▼

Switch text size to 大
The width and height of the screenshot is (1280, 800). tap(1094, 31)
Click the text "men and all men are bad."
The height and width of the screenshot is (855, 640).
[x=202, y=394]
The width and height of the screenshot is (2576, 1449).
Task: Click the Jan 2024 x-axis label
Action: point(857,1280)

▲

◆ Task instructions: Check the records above and copy each line that has the string "width".

◆ Solved problem:
The width and height of the screenshot is (1280, 800). tap(1094, 31)
The height and width of the screenshot is (855, 640).
The width and height of the screenshot is (2576, 1449).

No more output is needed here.